‘Lawsuit time’: Elon Musk explodes after Microsoft’s Twitter ad snub

Microsoft's logo hung at a fair.
Alexander Koerner—Getty Images

“They trained illegally using Twitter data. Lawsuit time.” So spake Elon Musk yesterday, as war broke out between the poly-CEO and Microsoft.

This has been brewing for a while. Microsoft is in a tight partnership with OpenAI, which Musk cofounded and (according to a recent Semafor report) unsuccessfully tried to take over; when rebuffed, he reportedly stomped off with his funding, at which point Microsoft stepped in. Now Musk is working on his own chatbot to rival OpenAI’s ChatGPT, and OpenAI is using Microsoft’s cash to invest in robots that will compete with Tesla’s promised Optimus. Everyone is in everyone’s face.

The final straw came yesterday when Microsoft informed users that, as of next Tuesday, they will no longer be able to use its ad platforms to access their Twitter accounts and manage their Twitter campaigns. This may be connected with Twitter’s recent decision to charge at least $42,000—and as much as $210,000 a month—for enterprise access to its API. Microsoft declined to explain its precise motivation when I asked earlier today.
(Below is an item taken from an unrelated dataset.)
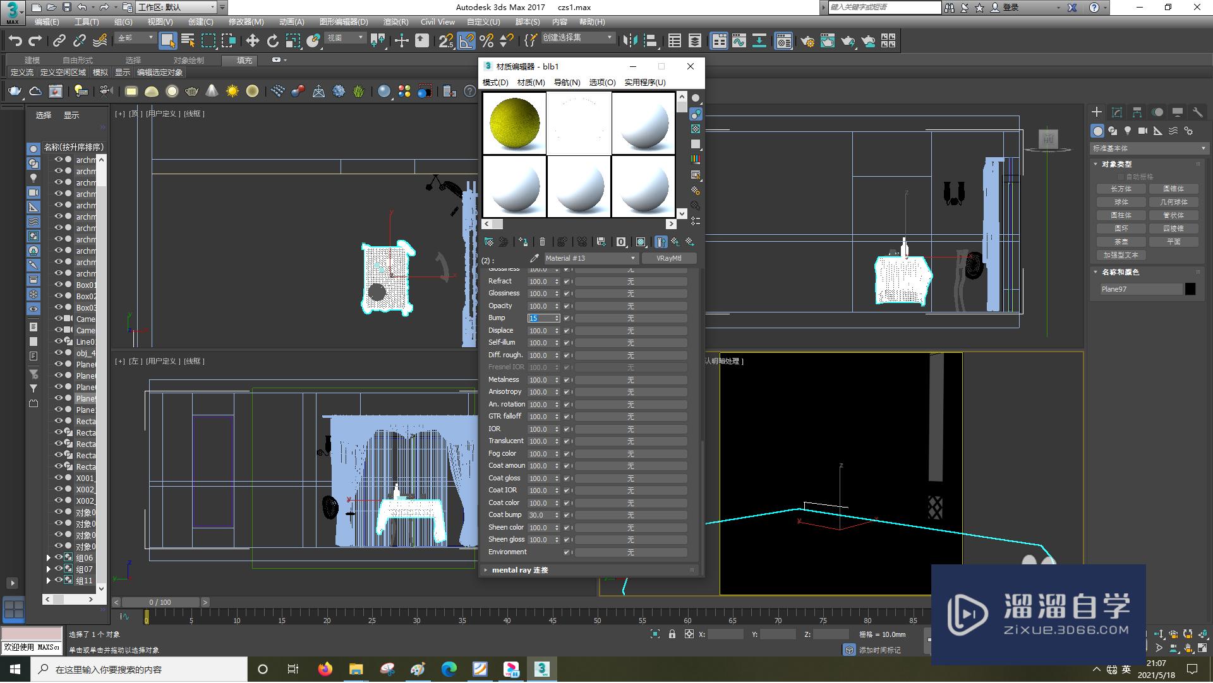
Task: Open the Material #13 name dropdown
Action: pos(632,258)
Which brings us to Musk’s legal threat. When someone responded to that tweet by criticizing Twitter’s shift from open access to high API fees, he explained further: “I’m open to ideas, but ripping off the Twitter database, demonetizing it (removing ads), and then selling our data to others isn’t a winning solution.” Microsoft declined to comment on that one, too.
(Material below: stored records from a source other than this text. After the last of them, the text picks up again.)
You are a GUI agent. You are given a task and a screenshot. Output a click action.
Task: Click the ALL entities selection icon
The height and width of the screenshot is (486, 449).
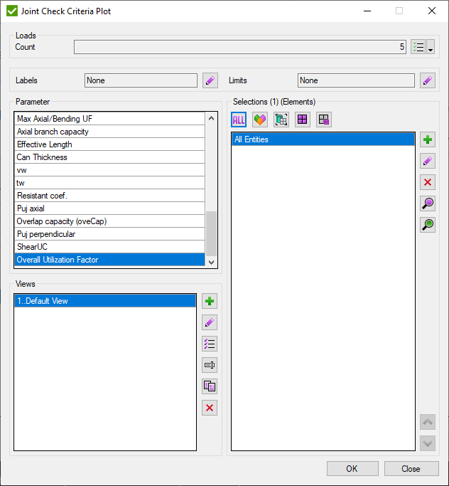click(239, 120)
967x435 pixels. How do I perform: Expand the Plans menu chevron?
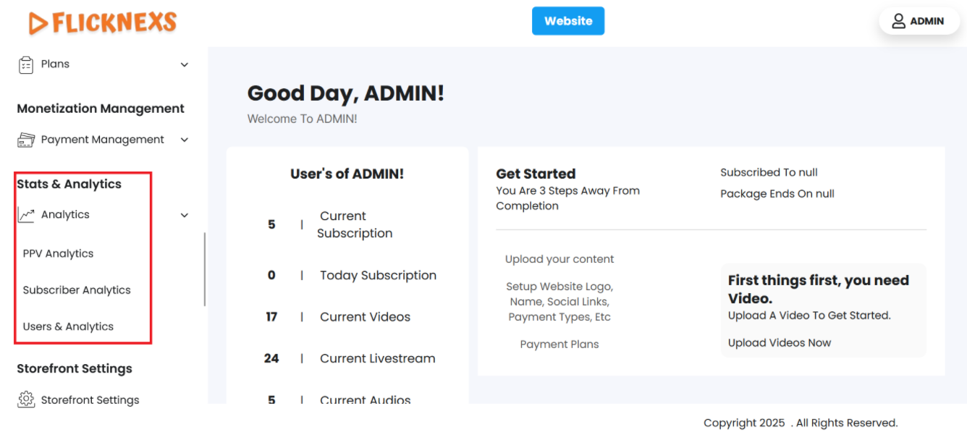(185, 64)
This isn’t just a matter of Musk being sore at Microsoft; it does at least partly seem to be about the principle of standing up to the scraping and use of its data to train A.I. models. Earlier this week, investor Jason Calacanis tweeted about Reddit’s decision to charge large companies for API access—CEO Steve Huffman said he was motivated by A.I. companies training their large language models on Reddit data—and Musk responded: “They’re right.”

But Musk sees OpenAI as having been swallowed up by Microsoft. “In effect, Microsoft has a very strong say [in], if not directly controls, OpenAI at this point,” he told Fox News’ Tucker Carlson when revealing his rather loose-sounding plans for TruthGPT, a less politically correct ChatGPT rival.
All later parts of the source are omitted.